Lay out every line of the listing below as a JSON array of strings, with one string per line and no entries for blank lines.

- _Recorded data_
^^^^^^^^^^^^^^^^

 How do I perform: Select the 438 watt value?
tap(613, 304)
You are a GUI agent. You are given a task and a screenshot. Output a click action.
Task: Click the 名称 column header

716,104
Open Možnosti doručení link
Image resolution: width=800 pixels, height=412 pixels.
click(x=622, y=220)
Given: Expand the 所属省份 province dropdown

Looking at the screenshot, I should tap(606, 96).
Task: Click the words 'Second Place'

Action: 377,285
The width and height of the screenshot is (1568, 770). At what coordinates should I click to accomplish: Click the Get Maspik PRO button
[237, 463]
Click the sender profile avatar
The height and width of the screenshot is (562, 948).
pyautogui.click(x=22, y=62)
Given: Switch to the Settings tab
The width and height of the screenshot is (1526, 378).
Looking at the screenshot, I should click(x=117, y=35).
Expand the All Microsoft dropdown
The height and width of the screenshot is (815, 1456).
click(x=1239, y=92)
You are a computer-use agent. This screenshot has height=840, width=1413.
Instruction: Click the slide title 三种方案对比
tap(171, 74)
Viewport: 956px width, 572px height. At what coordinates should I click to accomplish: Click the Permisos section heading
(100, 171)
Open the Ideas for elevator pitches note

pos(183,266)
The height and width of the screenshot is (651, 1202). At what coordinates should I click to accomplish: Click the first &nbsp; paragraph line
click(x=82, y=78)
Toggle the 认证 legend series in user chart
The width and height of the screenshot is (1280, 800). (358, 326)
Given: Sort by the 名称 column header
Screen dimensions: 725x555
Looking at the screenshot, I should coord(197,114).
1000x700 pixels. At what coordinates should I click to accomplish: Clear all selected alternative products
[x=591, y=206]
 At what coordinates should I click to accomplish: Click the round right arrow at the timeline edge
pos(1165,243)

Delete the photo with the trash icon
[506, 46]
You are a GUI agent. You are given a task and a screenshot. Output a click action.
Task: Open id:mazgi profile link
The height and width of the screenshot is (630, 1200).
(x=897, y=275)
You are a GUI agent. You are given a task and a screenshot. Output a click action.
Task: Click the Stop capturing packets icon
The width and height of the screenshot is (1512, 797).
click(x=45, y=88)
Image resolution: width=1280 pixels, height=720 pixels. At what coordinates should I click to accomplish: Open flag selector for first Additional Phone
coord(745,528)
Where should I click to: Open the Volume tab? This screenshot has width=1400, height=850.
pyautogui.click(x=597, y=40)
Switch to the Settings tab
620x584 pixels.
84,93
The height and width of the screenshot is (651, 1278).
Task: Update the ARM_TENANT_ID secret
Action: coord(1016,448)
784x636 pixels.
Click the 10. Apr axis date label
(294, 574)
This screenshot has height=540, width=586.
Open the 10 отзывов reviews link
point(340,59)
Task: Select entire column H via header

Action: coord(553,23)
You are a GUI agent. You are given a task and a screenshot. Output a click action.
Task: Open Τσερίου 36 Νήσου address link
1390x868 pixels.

^^^^^^^^^^^^^^^^

- _Solution to this exercise_
[
  " How do I perform: Select the 438 watt value?",
  "tap(613, 304)",
  "You are a GUI agent. You are given a task and a screenshot. Output a click action.",
  "Task: Click the 名称 column header",
  "716,104",
  "Open Možnosti doručení link",
  "Image resolution: width=800 pixels, height=412 pixels.",
  "click(x=622, y=220)",
  "Given: Expand the 所属省份 province dropdown",
  "Looking at the screenshot, I should tap(606, 96).",
  "Task: Click the words 'Second Place'",
  "Action: 377,285",
  "The width and height of the screenshot is (1568, 770). At what coordinates should I click to accomplish: Click the Get Maspik PRO button",
  "[237, 463]",
  "Click the sender profile avatar",
  "The height and width of the screenshot is (562, 948).",
  "pyautogui.click(x=22, y=62)",
  "Given: Switch to the Settings tab",
  "The width and height of the screenshot is (1526, 378).",
  "Looking at the screenshot, I should click(x=117, y=35).",
  "Expand the All Microsoft dropdown",
  "The height and width of the screenshot is (815, 1456).",
  "click(x=1239, y=92)",
  "You are a computer-use agent. This screenshot has height=840, width=1413.",
  "Instruction: Click the slide title 三种方案对比",
  "tap(171, 74)",
  "Viewport: 956px width, 572px height. At what coordinates should I click to accomplish: Click the Permisos section heading",
  "(100, 171)",
  "Open the Ideas for elevator pitches note",
  "pos(183,266)",
  "The height and width of the screenshot is (651, 1202). At what coordinates should I click to accomplish: Click the first &nbsp; paragraph line",
  "click(x=82, y=78)",
  "Toggle the 认证 legend series in user chart",
  "The width and height of the screenshot is (1280, 800). (358, 326)",
  "Given: Sort by the 名称 column header",
  "Screen dimensions: 725x555",
  "Looking at the screenshot, I should coord(197,114).",
  "1000x700 pixels. At what coordinates should I click to accomplish: Clear all selected alternative products",
  "[x=591, y=206]",
  " At what coordinates should I click to accomplish: Click the round right arrow at the timeline edge",
  "pos(1165,243)",
  "Delete the photo with the trash icon",
  "[506, 46]",
  "You are a GUI agent. You are given a task and a screenshot. Output a click action.",
  "Task: Open id:mazgi profile link",
  "The height and width of the screenshot is (630, 1200).",
  "(x=897, y=275)",
  "You are a GUI agent. You are given a task and a screenshot. Output a click action.",
  "Task: Click the Stop capturing packets icon",
  "The width and height of the screenshot is (1512, 797).",
  "click(x=45, y=88)",
  "Image resolution: width=1280 pixels, height=720 pixels. At what coordinates should I click to accomplish: Open flag selector for first Additional Phone",
  "coord(745,528)",
  "Where should I click to: Open the Volume tab? This screenshot has width=1400, height=850.",
  "pyautogui.click(x=597, y=40)",
  "Switch to the Settings tab",
  "620x584 pixels.",
  "84,93",
  "The height and width of the screenshot is (651, 1278).",
  "Task: Update the ARM_TENANT_ID secret",
  "Action: coord(1016,448)",
  "784x636 pixels.",
  "Click the 10. Apr axis date label",
  "(294, 574)",
  "This screenshot has height=540, width=586.",
  "Open the 10 отзывов reviews link",
  "point(340,59)",
  "Task: Select entire column H via header",
  "Action: coord(553,23)",
  "You are a GUI agent. You are given a task and a screenshot. Output a click action.",
  "Task: Open Τσερίου 36 Νήσου address link",
  "1390x868 pixels."
]